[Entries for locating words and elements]

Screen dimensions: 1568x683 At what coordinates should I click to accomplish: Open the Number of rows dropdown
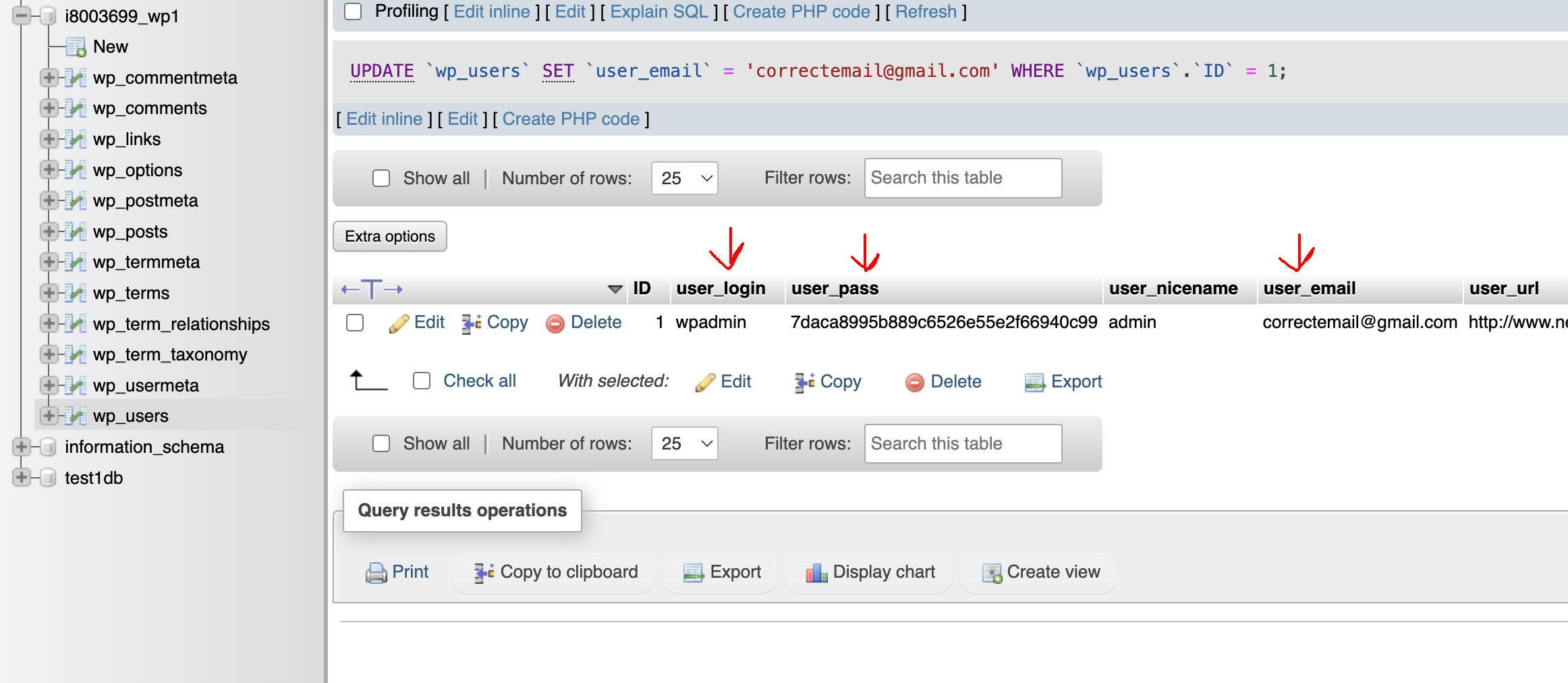(683, 178)
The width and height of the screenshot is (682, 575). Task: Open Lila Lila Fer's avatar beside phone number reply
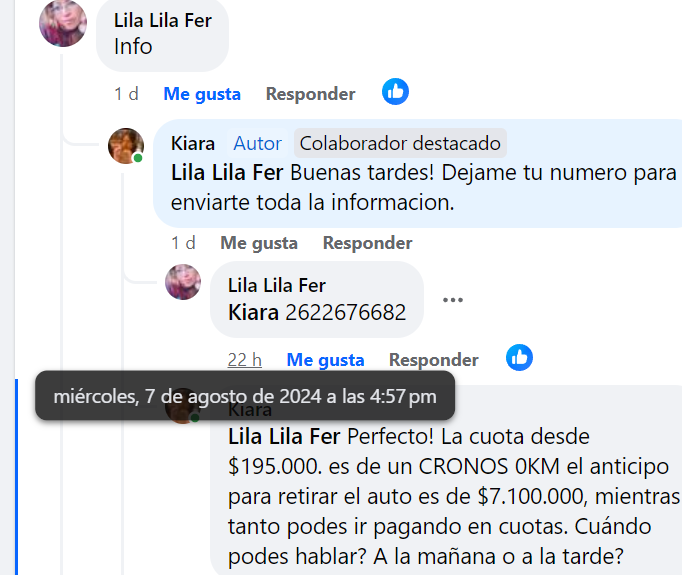pos(183,282)
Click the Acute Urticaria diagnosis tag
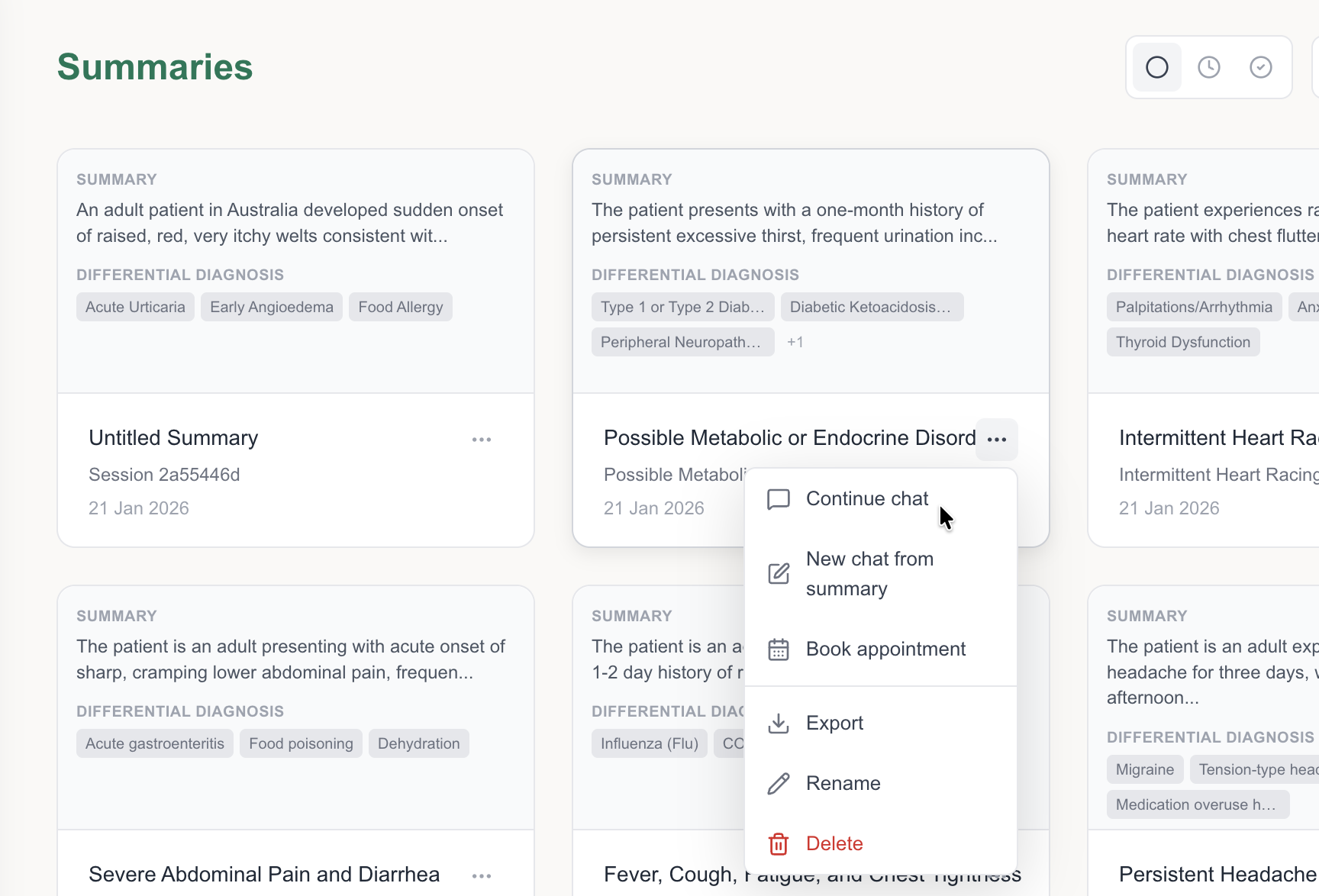 (135, 308)
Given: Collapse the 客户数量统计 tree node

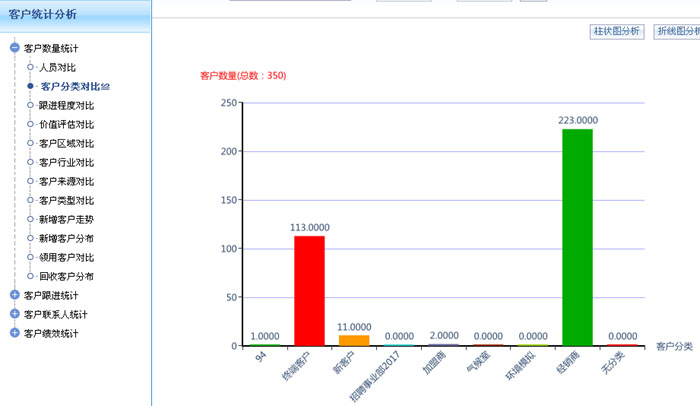Looking at the screenshot, I should click(x=14, y=48).
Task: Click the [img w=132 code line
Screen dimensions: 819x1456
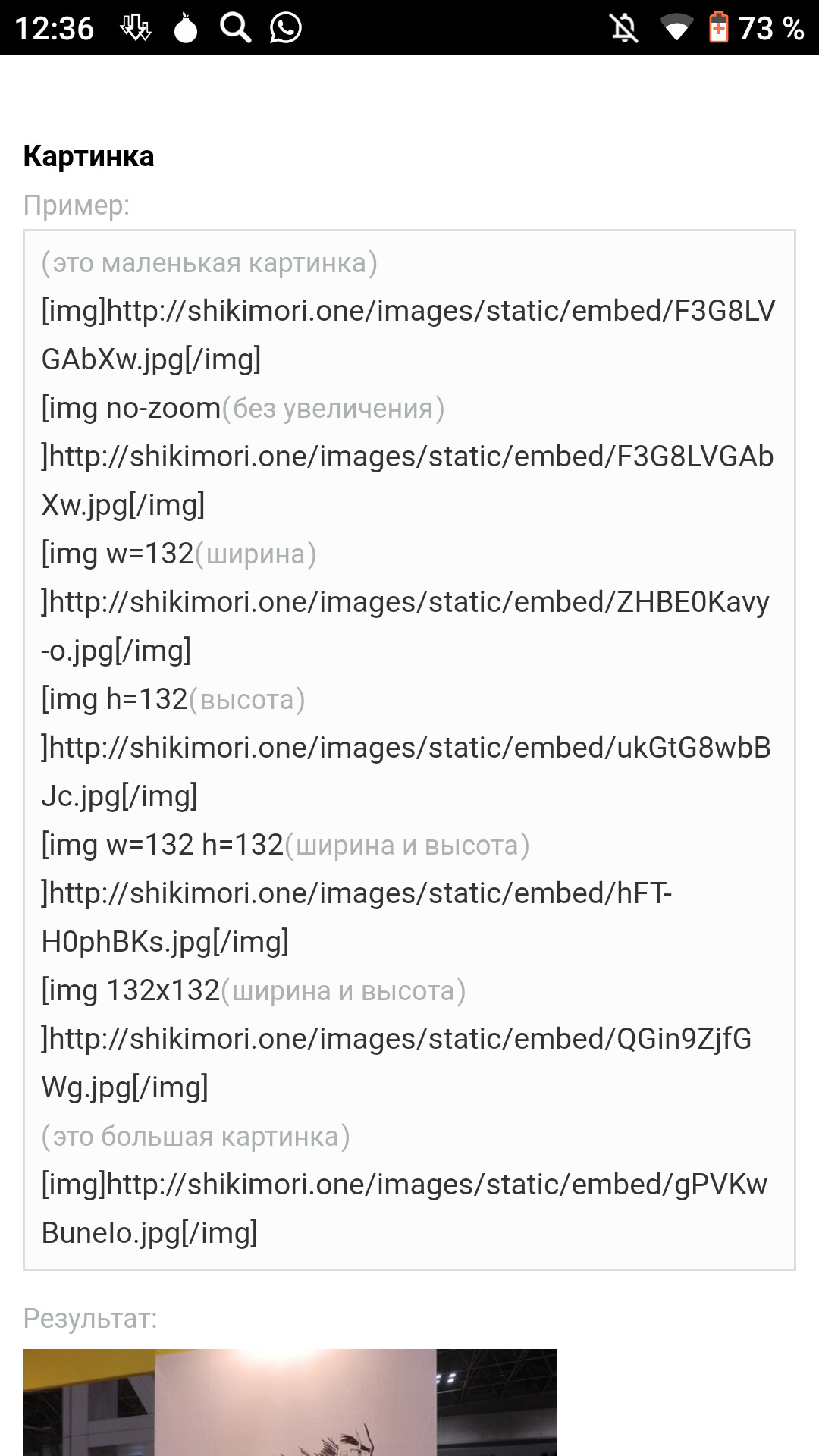Action: pyautogui.click(x=118, y=554)
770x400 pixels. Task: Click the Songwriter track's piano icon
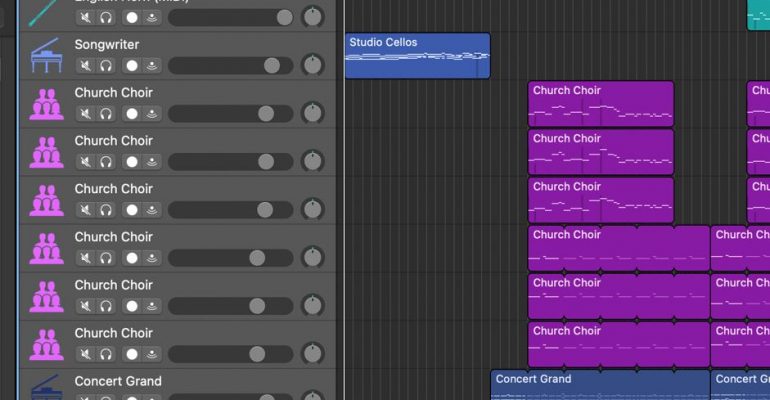click(46, 56)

**WHAT IS EXPECTED:**
Copy out the records exactly, starting from the line that contains "Given: Collapse the 客户数量统计 tree node" and continuing through the end of the records. Leave the pictures out of your copy.

**THE ANSWER:**
Given: Collapse the 客户数量统计 tree node

Looking at the screenshot, I should click(x=14, y=48).
Task: Click the [img w=132 code line
Screen dimensions: 819x1456
Action: pyautogui.click(x=118, y=554)
770x400 pixels. Task: Click the Songwriter track's piano icon
click(46, 56)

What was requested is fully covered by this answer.